Why Everyone Studying for the EPPP Should Practice Anxiety Relief Strategies
While studying for the EPPP, staying healthy is vital to your success on the exam let alone your overall wellbeing. Chronic stress and anxiety can negatively affect your health by “causing symptoms from headaches, high blood pressure, and chest pain to heart palpitations, skin rashes, and loss of sleep” per the Association of Depression and Anxiety of America (ADAA).
Because caffeine is on the rise, sleep quality decreases, and stress increases during EPPP prep, those preparing for the EPPP are more susceptible to anxiety even if they do not already consider themselves anxious.
In short, anxiety is a mental health state which generally causes fear, worry, or tension. It has several triggers, per healthline.com, which are likely familiar to you if you’re studying for the EPPP.
Stress, per the ADAA, “is a response to a threat in a situation. Anxiety is a reaction to the stress.” This is one anxiety trigger you’re likely experiencing in your EPPP preparation, especially if your test date is approaching.
When preparing for an important exam, such as the EPPP, it’s common to drink an extra cup of coffee or two for those early morning and late night study sessions. While caffeine is okay in moderation, it can lead to anxiety.
- Skipping Meals
When you’re caught up in studying, it can be easy to pack study snacks and forget the meals that keep you energized and healthy. Skipping meals can make you more susceptible to anxiety.
So, how do you know if you’re experiencing anxiety?
Keep an eye out for these symptoms per healthline.org:
- Nervousness or tension
- Feelings of dread or panic
- Rapid breathing and heart rate
- Increased sweating
- Twitching muscles
- Difficulty concentration on something other than what you’re worried about
If you experience any of the above symptoms, there is a way to manage the anxiety you might be experiencing.
How to manage
Per the ADAA you can manage anxiety in the following ways:
- Take a break. Step away from your EPPP studies and allow your brain to rest by practicing relaxation techniques, mediating, taking a bath, or exercising.

Extracted data entries:
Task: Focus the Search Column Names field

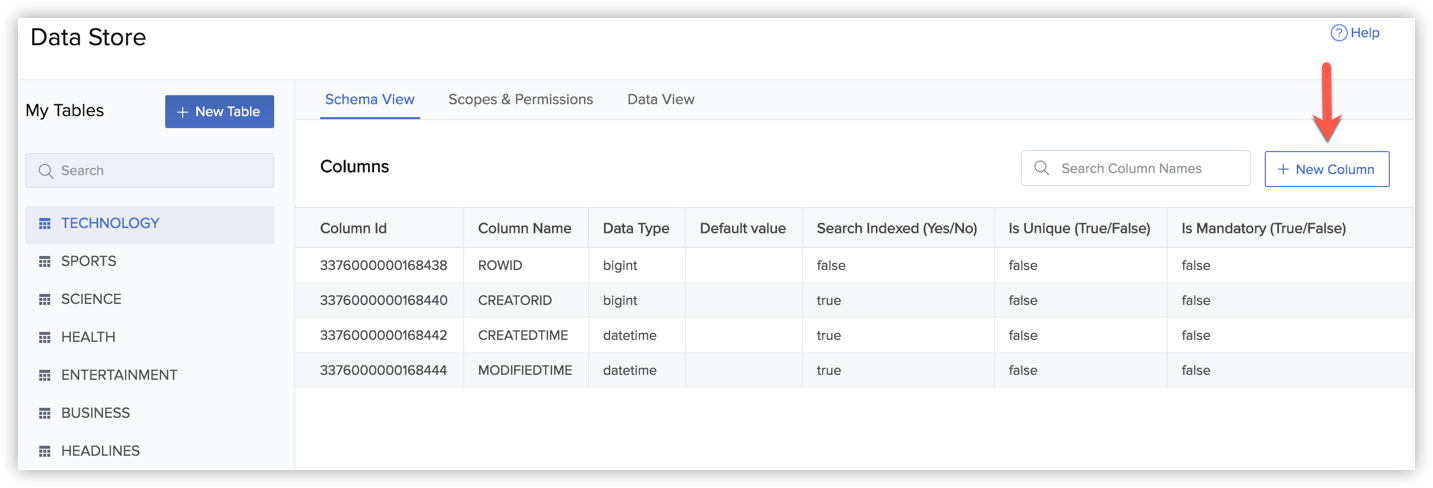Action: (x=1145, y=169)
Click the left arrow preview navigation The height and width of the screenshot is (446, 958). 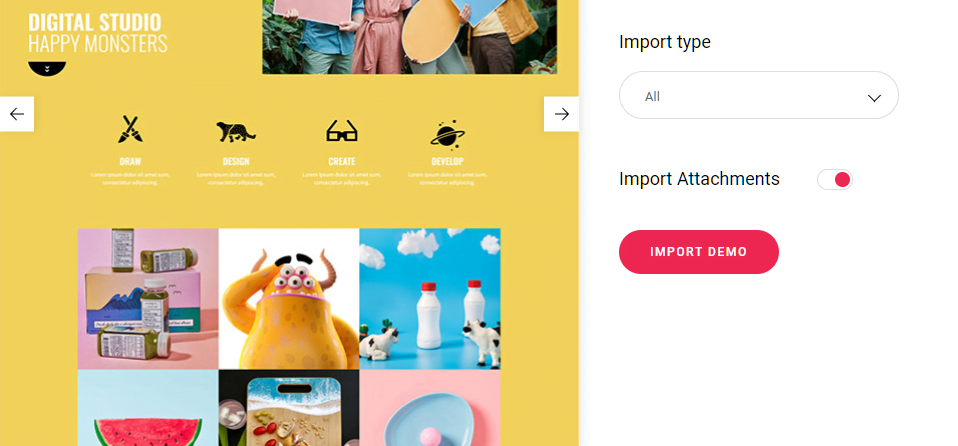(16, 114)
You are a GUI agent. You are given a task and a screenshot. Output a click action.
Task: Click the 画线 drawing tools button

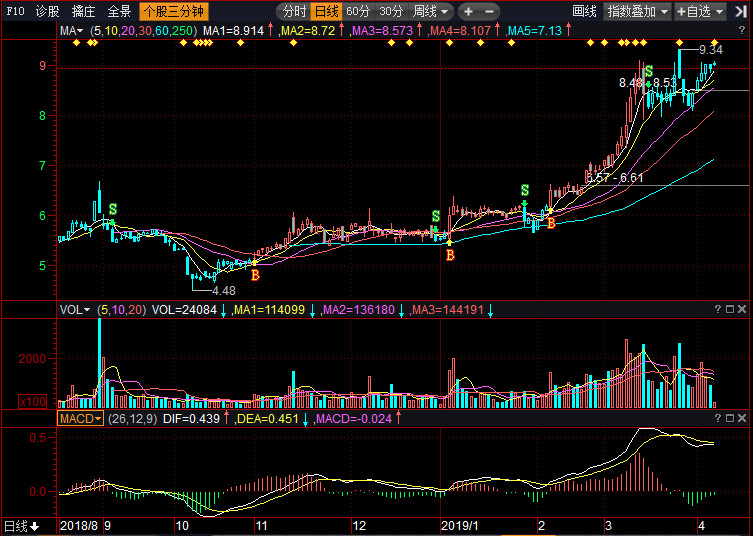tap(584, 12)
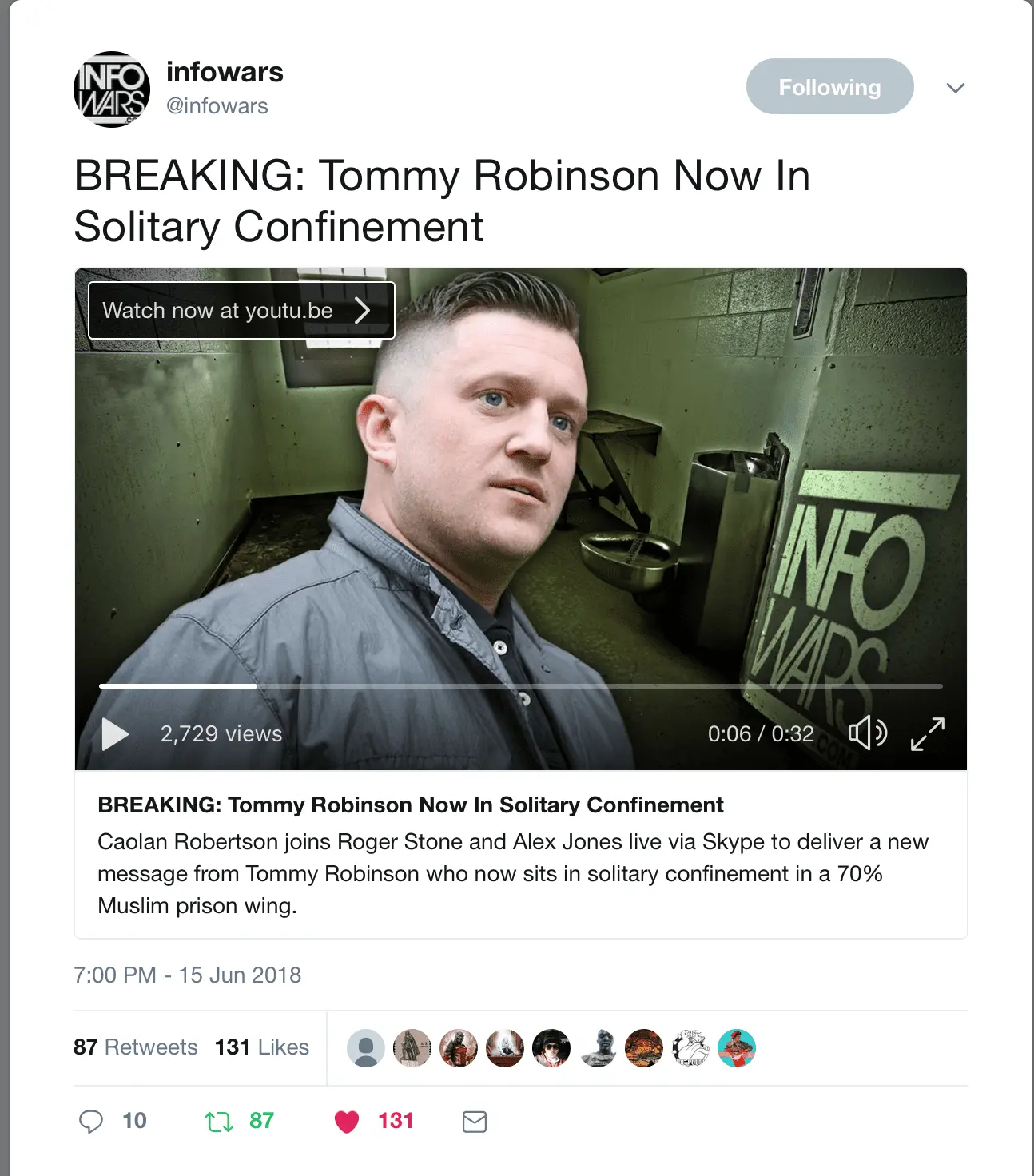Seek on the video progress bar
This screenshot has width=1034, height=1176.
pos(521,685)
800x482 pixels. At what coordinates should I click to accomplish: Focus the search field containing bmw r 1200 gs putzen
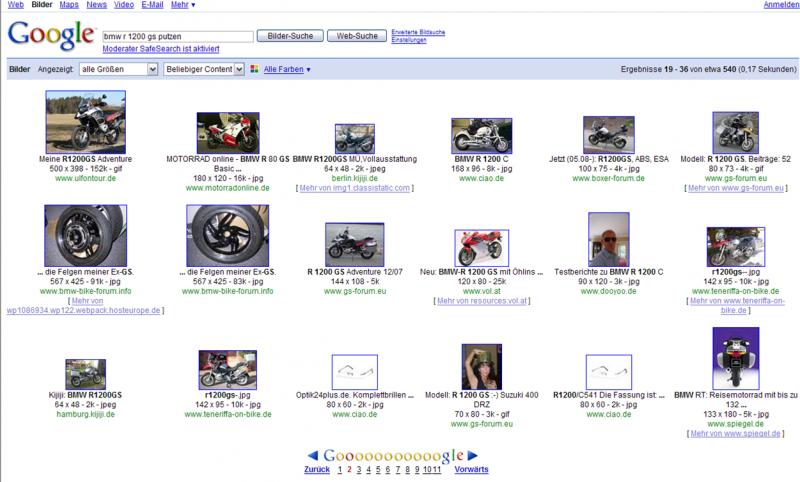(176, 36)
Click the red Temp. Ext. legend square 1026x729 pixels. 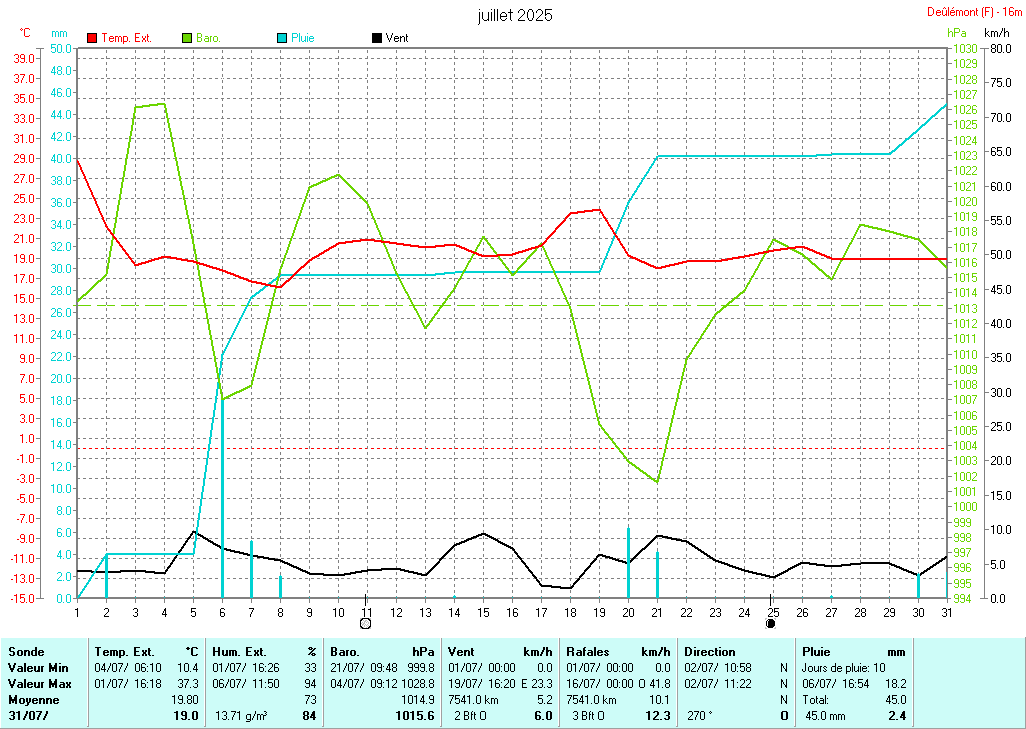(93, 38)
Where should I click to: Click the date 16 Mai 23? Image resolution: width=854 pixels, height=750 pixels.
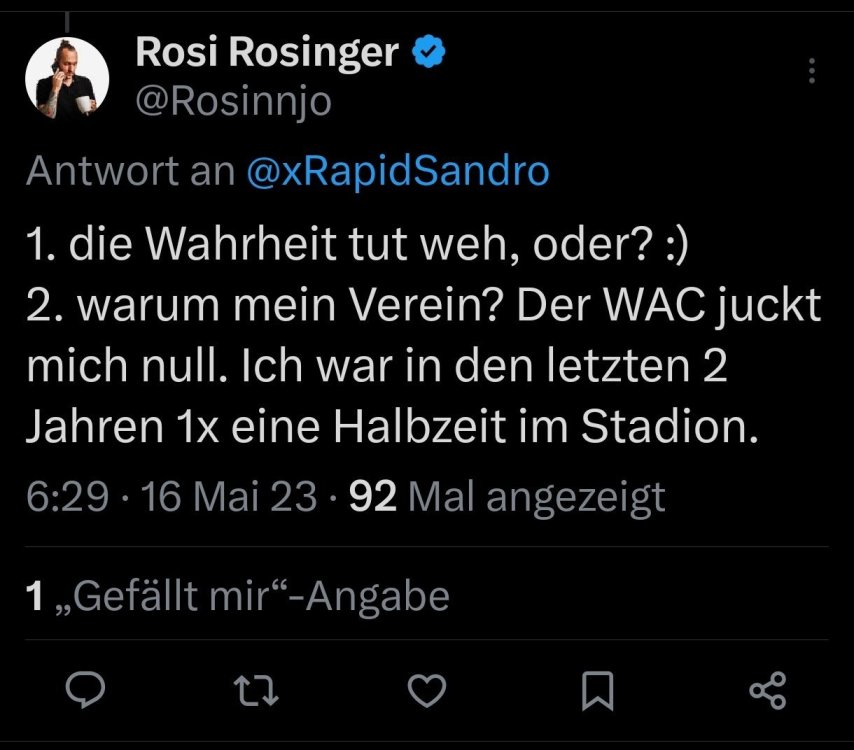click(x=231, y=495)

» **Directions**
In the EPPP anxiety article, list every health symptom that the quoted ADAA passage says chronic stress and anxiety can cause.

» **Problem solution**
- Headaches
- High blood pressure
- Chest pain
- Heart palpitations
- Skin rashes
- Loss of sleep